■ Consigne:
Rédigez la suite du récit sur le nom d'Ilze Kuenzi, en commençant après sa dernière phrase.

■ Texte source:
Božs – prononcer Boch. Porter ce nom-là en 1948, année de son arrivée en France avec ses parents, n’était pas fait pour susciter la sympathie
« Parce qu’à prononcer vos noms sont difficiles » (Aragon)
Ilze Kuenzi a participé à mon Atelier d’écriture de l’année 2010, qui s’est déroulé dans le cadre de l’Université ouverte de Franche-Comté, à Besançon. Son nom a tout de suite chanté à mon oreille, sans que j’en devine les origines précises.
Un jour, j’ai demandé aux participants d’écrire sur leurs noms. Ilze a dit : « Mon institutrice m’appelait Yvette ». Lors de notre entretien, elle a déclaré tranquillement : « Mon institutrice m’a débaptisée ».
Cette « liberté » que s’était arrogée l’enseignante qui devait certainement avoir de bonnes intentions – mais l’on sait de quoi est pavé l’enfer – , j’en ai ressenti l’écho, sachant les dégâts à retardement que cela peut produire. Lors de la séance d’atelier, elle avait expliqué que c’était assez récemment qu’elle avait saisi la portée non anodine de cette action : appeler un enfant d’un nom autre que le sien.

■ Données disponibles:

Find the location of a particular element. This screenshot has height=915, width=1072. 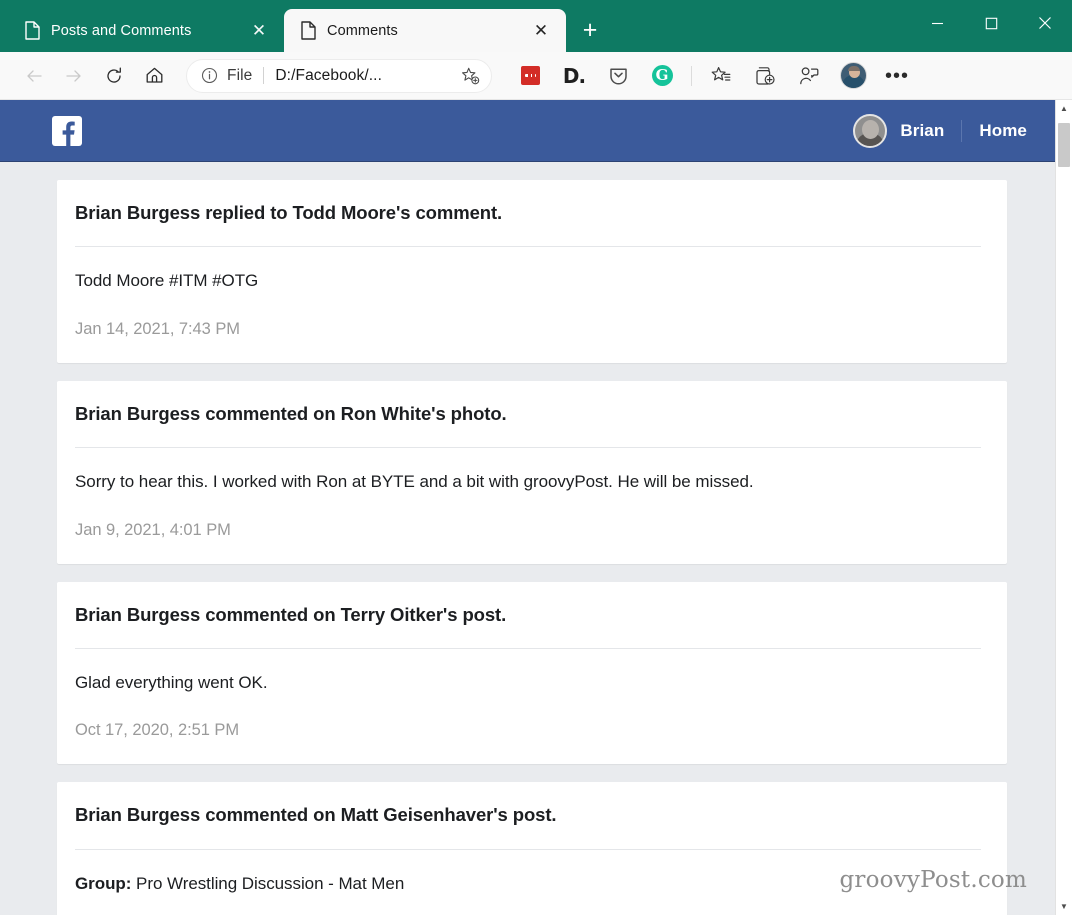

■ Résultat:
Elle devait également me confier : « A la limite, ça m’arrangeait à l’époque. J’étais comme tout le monde! J’ai remarqué que les noms de famille ‘bizarres ‘ ne choquent pas, ce sont les prénoms… »
Elle affirme cela Ilze mais son nom de famille, le nom de son père, n’est pas non plus passé inaperçu : Božs – prononcer Boch. Porter ce nom-là en 1948, année de son arrivée en France avec ses parents, n’était pas fait pour susciter la sympathie mais plutôt les quolibets de la part des enfants de son âge! « Par la suite, et encore aujourd’hui, je dis que mon nom de jeune fille est Boz »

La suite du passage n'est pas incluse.